### Yapılacak görev
Baştan başlayıp "How Halton Construction" ifadesini içeren satıra kadar (o satır da dahil) uzanan satırları, yanıt içeren her satır için bir CSV satırı olacak biçimde, "istek" ve "yanıt" sütunlarından oluşan iki sütunlu bir CSV olarak düzenler misin? Metni ve yanıtı ayrı ayrı tırnak içinde tek bir alana yaz, satır sonlarını da boşluğa çevir.

### Veri kümesi kesiti
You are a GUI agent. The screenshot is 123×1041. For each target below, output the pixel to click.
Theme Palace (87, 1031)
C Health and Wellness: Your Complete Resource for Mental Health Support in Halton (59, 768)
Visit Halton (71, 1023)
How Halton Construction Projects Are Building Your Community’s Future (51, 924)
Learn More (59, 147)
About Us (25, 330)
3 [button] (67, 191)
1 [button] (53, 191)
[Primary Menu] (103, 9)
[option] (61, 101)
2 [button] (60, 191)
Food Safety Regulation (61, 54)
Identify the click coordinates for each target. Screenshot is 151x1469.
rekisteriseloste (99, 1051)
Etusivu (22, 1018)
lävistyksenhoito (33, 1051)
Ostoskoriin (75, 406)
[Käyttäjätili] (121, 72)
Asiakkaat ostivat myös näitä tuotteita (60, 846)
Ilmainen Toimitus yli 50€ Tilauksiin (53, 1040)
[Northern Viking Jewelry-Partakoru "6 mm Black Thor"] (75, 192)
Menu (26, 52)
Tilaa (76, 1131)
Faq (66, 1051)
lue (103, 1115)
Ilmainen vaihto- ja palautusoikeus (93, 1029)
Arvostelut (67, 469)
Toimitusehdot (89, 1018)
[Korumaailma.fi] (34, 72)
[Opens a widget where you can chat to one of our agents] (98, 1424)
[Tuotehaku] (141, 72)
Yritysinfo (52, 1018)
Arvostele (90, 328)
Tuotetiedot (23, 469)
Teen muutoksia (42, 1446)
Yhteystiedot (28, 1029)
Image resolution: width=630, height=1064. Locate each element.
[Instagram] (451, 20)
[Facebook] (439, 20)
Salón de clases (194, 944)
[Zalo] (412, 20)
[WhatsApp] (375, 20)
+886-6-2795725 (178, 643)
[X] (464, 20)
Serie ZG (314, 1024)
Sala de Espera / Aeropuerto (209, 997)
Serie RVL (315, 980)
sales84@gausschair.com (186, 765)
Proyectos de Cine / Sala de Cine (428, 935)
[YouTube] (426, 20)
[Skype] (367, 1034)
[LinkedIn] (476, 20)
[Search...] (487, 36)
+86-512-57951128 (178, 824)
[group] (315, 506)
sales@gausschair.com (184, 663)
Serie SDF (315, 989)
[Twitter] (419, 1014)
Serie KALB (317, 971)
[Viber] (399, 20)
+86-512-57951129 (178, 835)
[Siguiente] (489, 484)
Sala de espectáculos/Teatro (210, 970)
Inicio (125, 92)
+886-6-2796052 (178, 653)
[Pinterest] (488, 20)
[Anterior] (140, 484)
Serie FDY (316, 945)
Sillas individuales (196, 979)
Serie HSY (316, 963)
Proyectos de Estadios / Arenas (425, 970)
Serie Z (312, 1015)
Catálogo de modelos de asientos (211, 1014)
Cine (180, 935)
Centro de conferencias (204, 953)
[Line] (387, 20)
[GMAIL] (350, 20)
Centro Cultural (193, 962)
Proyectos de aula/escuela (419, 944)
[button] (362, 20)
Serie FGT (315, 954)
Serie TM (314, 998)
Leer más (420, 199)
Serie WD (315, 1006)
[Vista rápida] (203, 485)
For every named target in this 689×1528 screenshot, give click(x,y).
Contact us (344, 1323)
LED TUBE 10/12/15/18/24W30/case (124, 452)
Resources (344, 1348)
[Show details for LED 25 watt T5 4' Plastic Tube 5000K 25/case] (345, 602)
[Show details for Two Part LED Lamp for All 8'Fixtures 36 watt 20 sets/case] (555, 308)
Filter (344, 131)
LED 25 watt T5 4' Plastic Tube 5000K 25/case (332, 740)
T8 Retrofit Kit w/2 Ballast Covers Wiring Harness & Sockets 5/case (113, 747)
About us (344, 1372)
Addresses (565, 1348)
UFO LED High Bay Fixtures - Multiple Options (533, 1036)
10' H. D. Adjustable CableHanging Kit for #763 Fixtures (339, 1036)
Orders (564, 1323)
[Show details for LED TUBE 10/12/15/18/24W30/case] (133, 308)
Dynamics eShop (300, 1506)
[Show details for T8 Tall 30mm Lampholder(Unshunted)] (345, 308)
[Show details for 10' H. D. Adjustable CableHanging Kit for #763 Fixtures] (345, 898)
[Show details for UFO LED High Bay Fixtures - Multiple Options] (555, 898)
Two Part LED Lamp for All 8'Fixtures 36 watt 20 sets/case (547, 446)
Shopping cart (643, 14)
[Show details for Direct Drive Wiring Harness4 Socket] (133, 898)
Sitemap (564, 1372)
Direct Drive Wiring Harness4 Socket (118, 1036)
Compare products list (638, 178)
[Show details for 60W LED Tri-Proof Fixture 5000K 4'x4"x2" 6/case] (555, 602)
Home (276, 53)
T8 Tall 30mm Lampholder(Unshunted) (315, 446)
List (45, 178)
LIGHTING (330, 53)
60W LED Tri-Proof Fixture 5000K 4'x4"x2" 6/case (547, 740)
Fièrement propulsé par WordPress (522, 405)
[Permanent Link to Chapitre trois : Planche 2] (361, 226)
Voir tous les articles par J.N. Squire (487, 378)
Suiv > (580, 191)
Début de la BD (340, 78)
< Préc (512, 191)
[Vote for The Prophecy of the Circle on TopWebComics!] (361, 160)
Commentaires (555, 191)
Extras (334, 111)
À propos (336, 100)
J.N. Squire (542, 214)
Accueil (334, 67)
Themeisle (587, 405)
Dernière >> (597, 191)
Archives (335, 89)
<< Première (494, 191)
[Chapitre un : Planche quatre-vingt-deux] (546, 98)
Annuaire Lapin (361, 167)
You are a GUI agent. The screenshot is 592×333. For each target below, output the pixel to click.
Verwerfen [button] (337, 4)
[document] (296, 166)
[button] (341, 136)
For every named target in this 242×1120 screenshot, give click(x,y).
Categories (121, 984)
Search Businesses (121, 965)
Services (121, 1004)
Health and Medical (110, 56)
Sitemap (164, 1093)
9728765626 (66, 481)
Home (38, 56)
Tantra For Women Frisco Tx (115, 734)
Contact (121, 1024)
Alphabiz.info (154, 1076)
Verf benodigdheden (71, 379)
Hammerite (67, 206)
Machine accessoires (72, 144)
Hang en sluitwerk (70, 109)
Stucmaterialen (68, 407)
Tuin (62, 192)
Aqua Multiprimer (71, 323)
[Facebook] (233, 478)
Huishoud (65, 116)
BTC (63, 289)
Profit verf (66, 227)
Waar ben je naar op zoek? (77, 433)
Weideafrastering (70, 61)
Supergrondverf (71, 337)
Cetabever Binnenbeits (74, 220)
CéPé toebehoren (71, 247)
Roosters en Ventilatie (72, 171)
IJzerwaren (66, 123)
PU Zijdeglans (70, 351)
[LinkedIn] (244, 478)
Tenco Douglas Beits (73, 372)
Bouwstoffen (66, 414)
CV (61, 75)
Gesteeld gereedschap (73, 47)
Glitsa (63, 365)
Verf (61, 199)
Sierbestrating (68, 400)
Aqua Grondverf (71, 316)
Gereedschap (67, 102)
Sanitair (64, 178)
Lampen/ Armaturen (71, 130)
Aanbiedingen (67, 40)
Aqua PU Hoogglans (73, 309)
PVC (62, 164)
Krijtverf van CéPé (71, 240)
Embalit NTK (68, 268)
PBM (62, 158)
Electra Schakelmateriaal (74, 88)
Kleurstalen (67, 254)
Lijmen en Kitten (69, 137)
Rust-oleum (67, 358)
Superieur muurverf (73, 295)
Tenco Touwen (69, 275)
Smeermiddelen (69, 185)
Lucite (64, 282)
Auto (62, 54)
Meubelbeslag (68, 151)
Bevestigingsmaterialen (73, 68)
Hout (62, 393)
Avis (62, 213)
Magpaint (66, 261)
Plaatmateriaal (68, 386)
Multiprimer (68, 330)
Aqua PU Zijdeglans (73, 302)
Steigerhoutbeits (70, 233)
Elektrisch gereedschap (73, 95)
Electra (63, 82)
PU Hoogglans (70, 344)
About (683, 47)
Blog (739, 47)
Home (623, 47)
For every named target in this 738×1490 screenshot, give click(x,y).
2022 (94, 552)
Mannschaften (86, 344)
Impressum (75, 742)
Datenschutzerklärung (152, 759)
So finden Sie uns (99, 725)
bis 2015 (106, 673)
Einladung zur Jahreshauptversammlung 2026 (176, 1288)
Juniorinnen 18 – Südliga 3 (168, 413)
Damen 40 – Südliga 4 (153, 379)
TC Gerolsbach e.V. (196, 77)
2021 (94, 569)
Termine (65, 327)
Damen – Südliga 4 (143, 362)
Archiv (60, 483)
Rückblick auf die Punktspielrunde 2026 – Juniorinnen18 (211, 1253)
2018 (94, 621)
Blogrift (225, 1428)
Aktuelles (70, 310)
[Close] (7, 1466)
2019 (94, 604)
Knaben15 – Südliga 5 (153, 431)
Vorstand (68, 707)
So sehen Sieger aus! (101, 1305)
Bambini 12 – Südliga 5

### Görevin çözümü
istek,yanıt
"You are a GUI agent. The screenshot is 123×1041. For each target below, output the pixel to click. Theme Palace","(87, 1031)"
"C Health and Wellness: Your Complete Resource for Mental Health Support in Halton","(59, 768)"
"Visit Halton","(71, 1023)"
"How Halton Construction Projects Are Building Your Community’s Future","(51, 924)"